In leukaemia, MYB is special because by targeting MYB, the growth of AML can be stopped and can also be regressed. The researchers have discovered how to selectively take MYB out of the picture in leukaemia by throwing a molecular wrench into the mechanism that the transcription factor normally activates.
First, the team discovered that MYB activates gene expression by docking at a giant gene-co-activation protein called TFIID (pronounced TF-two-D). Next, they found a tiny weak spot on the massive protein.
This Achilles' heel, called TAF12, is a small, nub-like projection. The team then tricked MYB into binding to short protein fragments, or peptides, that are shaped exactly like the place on TAF12 where MYB binds when it is promoting leukaemia.

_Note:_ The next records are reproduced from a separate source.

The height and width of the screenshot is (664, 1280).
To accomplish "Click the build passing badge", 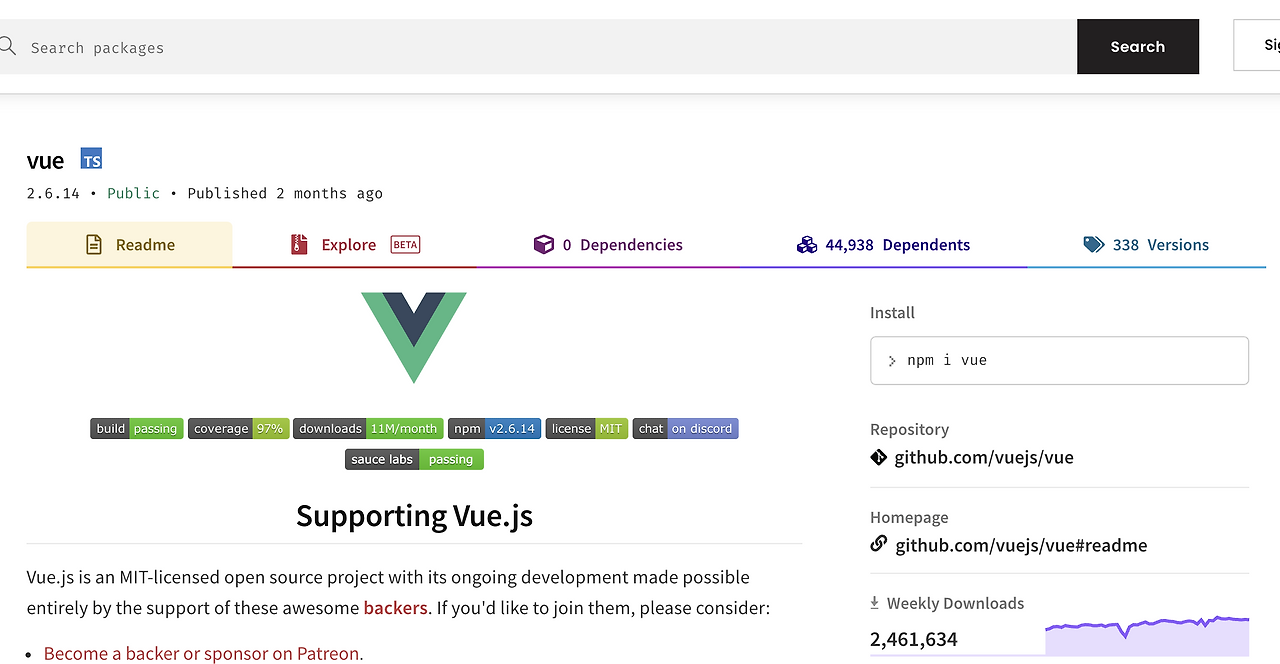I will [x=137, y=429].
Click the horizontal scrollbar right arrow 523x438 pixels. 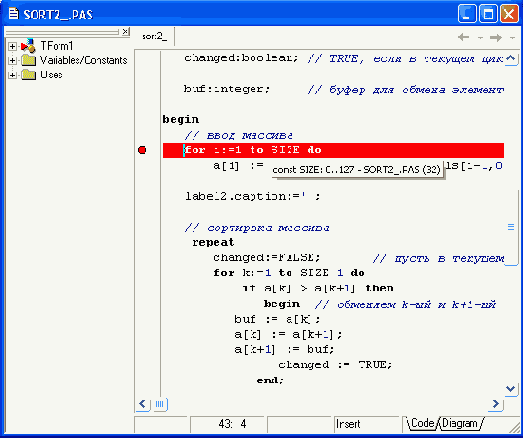pyautogui.click(x=496, y=404)
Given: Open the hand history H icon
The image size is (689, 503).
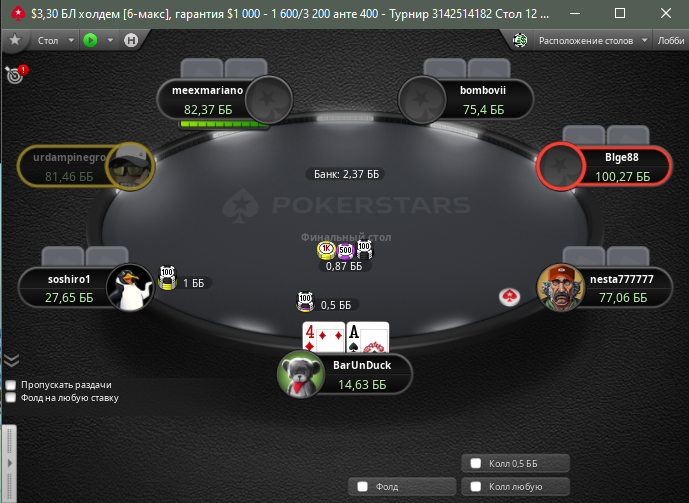Looking at the screenshot, I should pos(131,40).
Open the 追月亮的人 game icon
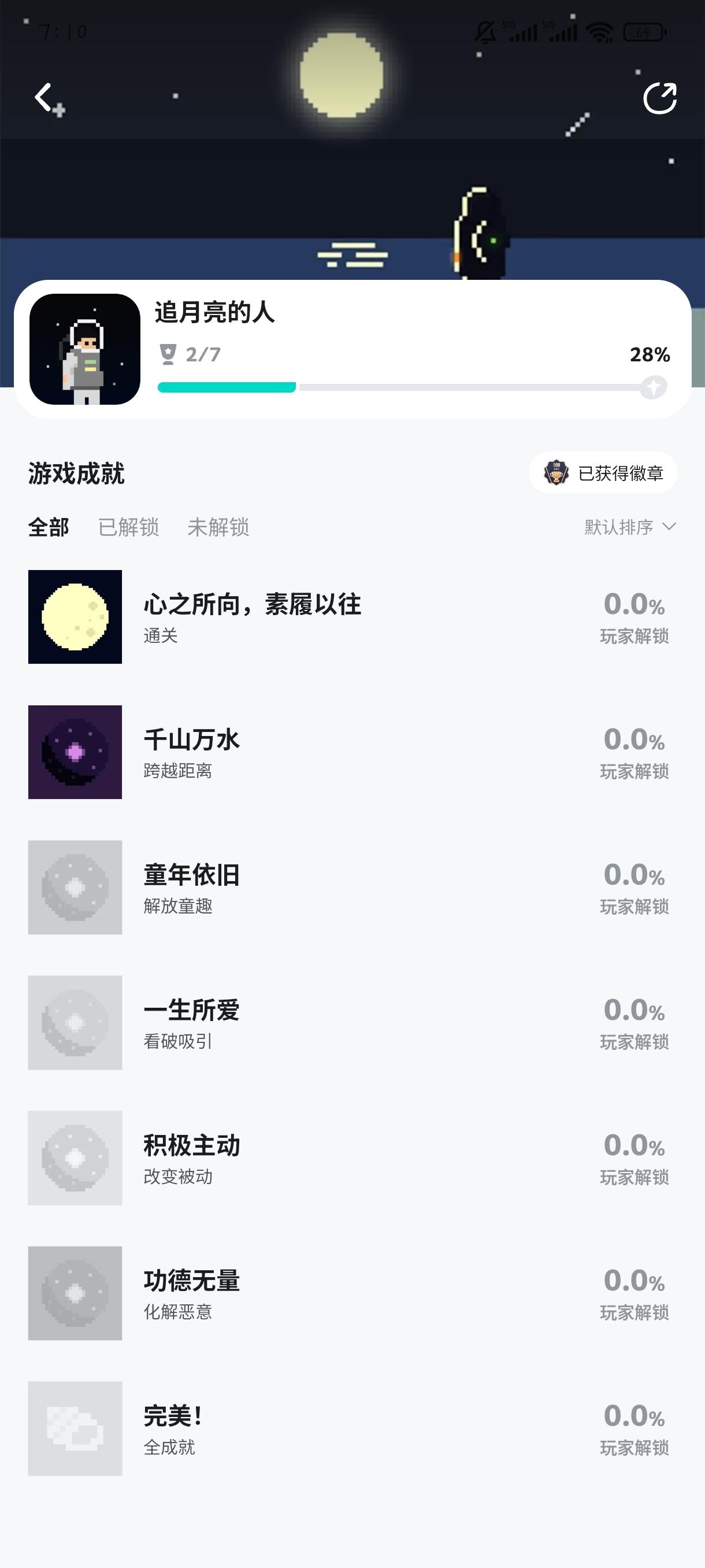Screen dimensions: 705x1568 [85, 349]
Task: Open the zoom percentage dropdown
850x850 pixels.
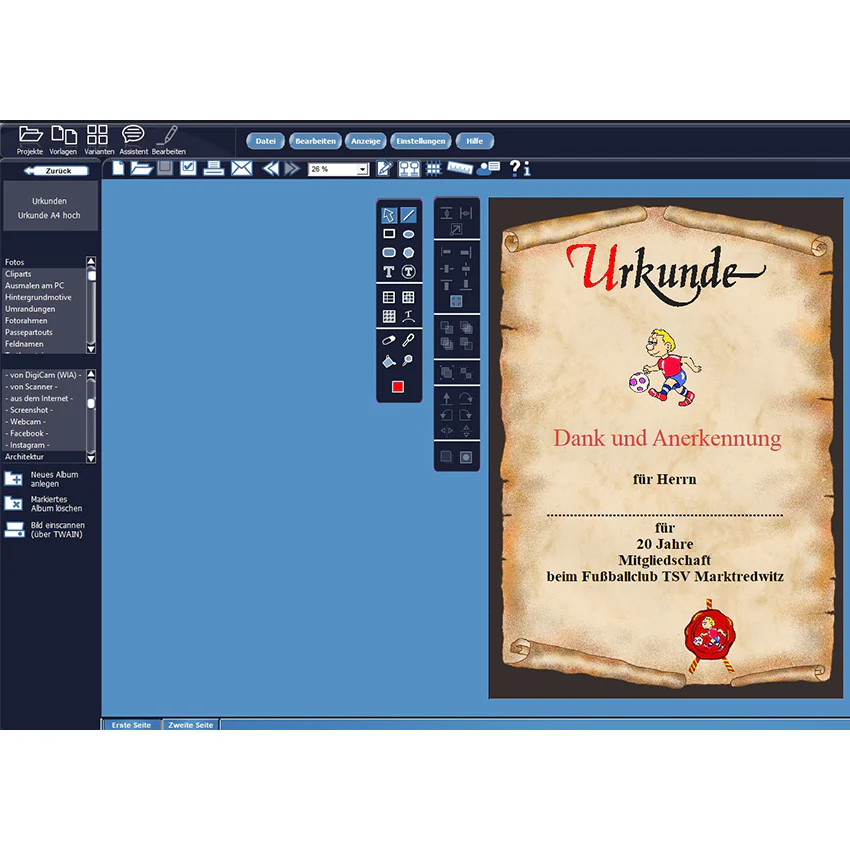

A major achievement in the study was generating the peptide, which acts like a decoy. Experiments in mice that model human AML showed that the peptide finds and binds MYB, preventing it from engaging the TFIID co-activator.
This resulted in mouse leukemias shrinking in size by some 80% without causing harm to healthy cells. While the peptide is not itself a drug, its action could be replicated by a drug. It is a concept we're now discussing with the pharmaceutical industry.
Associate Professor Christopher Vakoc said, “It is going to take lots of work before it can result in a medicine leukaemia patients might take. But we are excited about the new approach, because MYB is such an important player in many cancers and until now has eluded efforts to selectively target it."